The cardiac troponin biomarkers have revolutionized the diagnostic abilities of physicians in the ambulatory and hospitalized patient settings, including the ED, in recognizing myocardial cell death. Physicians determine the presence of cardiac injury by measuring serum levels of cardiac troponins in order to diagnose and treat true MIs. However, these sensitive biomarkers have also led to increased recognition of myocardial cell injury from causes other than ACS. Thus, these markers may be elevated in a setting associated with occlusion of the coronary vasculature, which is the typical presentation of an ACS, but also can be due to a supply and demand mismatch for the myocardial cells.
The true diagnosis of MI, however, requires the typical rise and fall of the cardiac enzymes with either ischemic symptoms or electrocardiogram (ECG) changes suggestive of ischemia, development of pathological Q waves, or imaging evidence of recent loss of viable myocardium or wall motion abnormalities along with presenting symptoms either typical or atypical.
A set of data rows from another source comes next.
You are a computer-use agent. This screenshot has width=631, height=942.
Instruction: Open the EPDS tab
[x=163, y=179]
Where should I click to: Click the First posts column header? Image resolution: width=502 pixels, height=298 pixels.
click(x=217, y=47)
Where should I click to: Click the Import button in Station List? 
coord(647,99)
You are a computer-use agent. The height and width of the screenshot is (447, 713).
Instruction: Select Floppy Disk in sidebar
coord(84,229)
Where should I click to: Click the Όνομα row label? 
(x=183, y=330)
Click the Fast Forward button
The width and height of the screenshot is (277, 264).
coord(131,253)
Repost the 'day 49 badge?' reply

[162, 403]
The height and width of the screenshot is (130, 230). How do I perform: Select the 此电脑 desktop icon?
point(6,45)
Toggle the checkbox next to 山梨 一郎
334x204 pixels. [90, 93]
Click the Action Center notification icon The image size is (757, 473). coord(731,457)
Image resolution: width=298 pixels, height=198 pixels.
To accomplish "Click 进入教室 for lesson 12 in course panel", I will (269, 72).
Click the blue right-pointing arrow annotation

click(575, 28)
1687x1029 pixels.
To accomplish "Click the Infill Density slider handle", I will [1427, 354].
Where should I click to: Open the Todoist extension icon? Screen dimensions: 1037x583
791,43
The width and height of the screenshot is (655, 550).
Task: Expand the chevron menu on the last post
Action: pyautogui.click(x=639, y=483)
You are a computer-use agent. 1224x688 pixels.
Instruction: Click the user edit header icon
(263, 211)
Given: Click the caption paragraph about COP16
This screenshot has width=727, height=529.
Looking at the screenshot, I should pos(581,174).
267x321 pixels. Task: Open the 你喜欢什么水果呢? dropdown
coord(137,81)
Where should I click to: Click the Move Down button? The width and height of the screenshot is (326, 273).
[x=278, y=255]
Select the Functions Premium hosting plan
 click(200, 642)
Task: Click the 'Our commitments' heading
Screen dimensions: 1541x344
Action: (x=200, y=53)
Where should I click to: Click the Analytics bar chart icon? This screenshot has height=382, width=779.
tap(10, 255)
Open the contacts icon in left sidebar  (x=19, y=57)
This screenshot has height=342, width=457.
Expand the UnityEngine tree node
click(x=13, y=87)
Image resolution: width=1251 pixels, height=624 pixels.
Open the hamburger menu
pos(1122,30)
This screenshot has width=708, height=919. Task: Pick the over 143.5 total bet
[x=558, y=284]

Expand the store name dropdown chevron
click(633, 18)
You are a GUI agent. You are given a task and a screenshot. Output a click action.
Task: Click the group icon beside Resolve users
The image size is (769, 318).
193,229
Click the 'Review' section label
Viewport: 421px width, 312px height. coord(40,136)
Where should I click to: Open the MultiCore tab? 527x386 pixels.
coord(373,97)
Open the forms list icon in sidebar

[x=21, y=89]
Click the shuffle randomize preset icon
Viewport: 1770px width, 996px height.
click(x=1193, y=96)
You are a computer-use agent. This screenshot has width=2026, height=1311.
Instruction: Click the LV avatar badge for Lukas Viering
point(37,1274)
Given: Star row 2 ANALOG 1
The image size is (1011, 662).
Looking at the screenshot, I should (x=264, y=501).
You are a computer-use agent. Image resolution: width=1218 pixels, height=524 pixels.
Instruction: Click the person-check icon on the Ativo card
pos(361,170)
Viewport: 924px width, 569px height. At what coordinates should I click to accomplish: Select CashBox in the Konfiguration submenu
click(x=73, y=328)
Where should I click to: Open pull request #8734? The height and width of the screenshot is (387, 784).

Without this evidence supporting the elevation of troponin as an ACS, the diagnosis of ACS needs to be made with caution.
This case is a reminder to physicians and physician extenders not to exclude non-ACS causes of troponin elevation and to use clinical context and judgment along with diagnostic tests in a case of troponin elevation, especially now when more triaging to fast-track pathways of medical management occurs, such as 23-hour observation and chest pain center units.
Cardiac Biomarkers
Today, cardiac biomarkers, such as troponin (cTnT and cTnI) levels, are commonly used to determinewhether a patient is presenting with an ACS. ACS is defined by reduced coronary blood flow to the cardiac muscles, which leads to an MI. The spectrum of ACS has a range from unstable angina to a transmural MI or STEMI and includes NSTEMI in the spectrum. Unstable angina is diagnosed by clinical history with possible ST segment, T-wave changes on ECG, or wall motion abnormalities on imaging, but without cardiac troponin elevation. Troponin elevation then changes the diagnosis of unstable angina to NSTEMI or STEMI based on ECG findings. Thus, the clinical presentation, electrocardiographic changes, and biochemical cardiac markers make up the triad of characteristics that determine the diagnosis of ACS and type of ACS.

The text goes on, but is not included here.